“It is definitely not common to produce animation for adults in India,” Agarwal tells us over email. He is an avowed fan of Pixar but also of anime shows such as Dragon Ball Z, and Japanese series like these are what convinced him to target an older demographic in his country. He and his friends launched TMV Studios — the acronym stands for “the mad virus” — to experiment with genres in animation.
“Most of the [American cg animation and vfx] production work is outsourced to India and [the country’s] animators are actually the ones making movies for the world,” says Agarwal. “What we lack is quality storytelling and risk-taking in our animation industry. We plan to make a big change in that regard.”
Hence Khooni Monday, which scratches Agarwal’s itch to tell horror stories while serving as a test run of the adult-animation business he envisions. “There are endless stories around various horror legends and haunted places,” says Agarwal. “We do our research on various topics, then write a story on a topic we feel will resonate with our audiences.”

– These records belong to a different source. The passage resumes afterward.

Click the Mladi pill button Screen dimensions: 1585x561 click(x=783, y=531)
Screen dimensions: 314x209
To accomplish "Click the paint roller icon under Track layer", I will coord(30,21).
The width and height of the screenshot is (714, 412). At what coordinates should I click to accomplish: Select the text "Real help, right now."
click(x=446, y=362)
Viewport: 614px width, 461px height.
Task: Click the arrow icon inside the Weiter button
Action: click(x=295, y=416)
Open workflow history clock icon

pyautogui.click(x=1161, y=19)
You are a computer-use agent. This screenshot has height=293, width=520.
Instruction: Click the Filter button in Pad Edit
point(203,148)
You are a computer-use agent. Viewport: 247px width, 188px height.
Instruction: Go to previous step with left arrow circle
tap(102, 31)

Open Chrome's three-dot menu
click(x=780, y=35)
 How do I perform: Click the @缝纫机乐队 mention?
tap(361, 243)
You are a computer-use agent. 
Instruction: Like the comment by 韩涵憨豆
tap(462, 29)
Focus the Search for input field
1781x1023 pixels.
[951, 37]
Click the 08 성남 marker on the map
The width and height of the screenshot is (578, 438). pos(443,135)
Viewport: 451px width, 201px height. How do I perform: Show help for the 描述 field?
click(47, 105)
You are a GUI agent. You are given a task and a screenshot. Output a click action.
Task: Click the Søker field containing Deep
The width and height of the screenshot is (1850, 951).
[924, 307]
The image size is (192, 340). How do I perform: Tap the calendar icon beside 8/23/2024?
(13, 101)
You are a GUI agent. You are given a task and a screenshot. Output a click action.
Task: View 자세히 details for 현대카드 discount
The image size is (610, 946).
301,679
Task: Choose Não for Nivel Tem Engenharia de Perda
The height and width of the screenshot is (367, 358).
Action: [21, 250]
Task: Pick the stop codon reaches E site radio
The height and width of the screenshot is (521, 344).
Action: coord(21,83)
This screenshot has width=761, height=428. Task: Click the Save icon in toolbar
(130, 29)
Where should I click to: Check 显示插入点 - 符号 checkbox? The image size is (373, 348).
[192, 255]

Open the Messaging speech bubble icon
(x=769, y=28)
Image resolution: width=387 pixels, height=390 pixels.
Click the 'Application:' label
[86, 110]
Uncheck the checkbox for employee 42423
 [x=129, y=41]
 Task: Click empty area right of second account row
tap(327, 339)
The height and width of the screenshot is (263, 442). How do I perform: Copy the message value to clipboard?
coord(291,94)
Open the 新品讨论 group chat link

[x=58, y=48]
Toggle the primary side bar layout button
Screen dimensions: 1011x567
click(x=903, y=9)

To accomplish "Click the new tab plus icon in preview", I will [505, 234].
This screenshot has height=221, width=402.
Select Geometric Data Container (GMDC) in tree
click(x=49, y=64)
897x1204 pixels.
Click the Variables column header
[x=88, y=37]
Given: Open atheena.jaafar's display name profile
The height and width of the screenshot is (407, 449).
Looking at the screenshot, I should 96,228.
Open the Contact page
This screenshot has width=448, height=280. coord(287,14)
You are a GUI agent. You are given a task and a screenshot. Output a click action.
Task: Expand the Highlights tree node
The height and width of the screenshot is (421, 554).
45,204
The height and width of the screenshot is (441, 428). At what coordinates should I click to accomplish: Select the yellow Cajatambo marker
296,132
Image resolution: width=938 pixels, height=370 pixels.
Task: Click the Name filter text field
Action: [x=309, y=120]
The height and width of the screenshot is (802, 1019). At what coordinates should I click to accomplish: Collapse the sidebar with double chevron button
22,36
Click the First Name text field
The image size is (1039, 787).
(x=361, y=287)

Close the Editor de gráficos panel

Agarwal pens some scripts himself and sometimes works with other writers. He and his colleagues then animate the film together, while he records the voiceover narration. The studio comprises five people in all.
TMV monetizes its channel in various ways. Aside from ad revenue and brand partnerships, it syndicates its content, which is available via Indian satellite tv providers like Airtel and Tata Sky. The studio is in talks with local linear tv channels. The team has also produced podcasts that are available on major audio-streaming platforms like Audible and Gaana.
Meanwhile, TMV is looking to expand into new territories and types of story. As well as the English-language channel, a Spanish one has been launched, and other languages — including Polish — are on the cards. The studio also wants to start producing animated films in the crime, murder mystery, action, and superhero genres. “We plan to make many more content IPs which have a global appeal,” says Agarwal.